As the myths of these millions seeking new lives across the Mediterranean intrude into reality, Shakiso is drawn into the brutal clandestine fight against Rosneft’s domination of European energy supplies being conducted by the mysterious Simon Adaro. And, deep within the disorienting Harmattan storms of the desert, a group of jihadis have gone in search of the crashed convoy of planes - and a terror that could overwhelm them all.

Reviews

  • Proves that the best science fiction can be not only socially relevant and thought-provoking, but entertaining . . . a brilliantly reimagined near-future Africa . . . he interweaves ecological and political intrigue with Senegalese folk myths to tell the ultimately uplifting story of a continent sadly neglected in SF.
    Eric Brown, GUARDIAN

About the author

Gavin Chait

Born in Cape Town in 1974, Gavin Chait emigrated to the UK nearly ten years ago.
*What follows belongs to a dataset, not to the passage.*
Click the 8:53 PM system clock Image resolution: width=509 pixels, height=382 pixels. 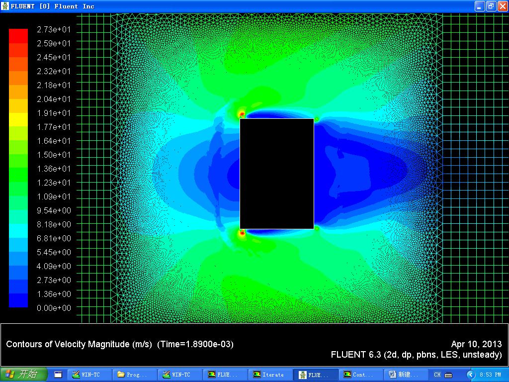pos(491,375)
He has degrees in Microbiology & Biochemistry, and Electrical Engineering. He is an economic development strategist and data scientist, and has travelled extensively in Africa, Latin America, Europe and Asia and is now based in Oxford. His first novel, Lament for the Fallen, was critically acclaimed (Eric Brown in the Guardian called it ‘a compulsively readable, life affirming tale’). Our Memory Like Dust is his second.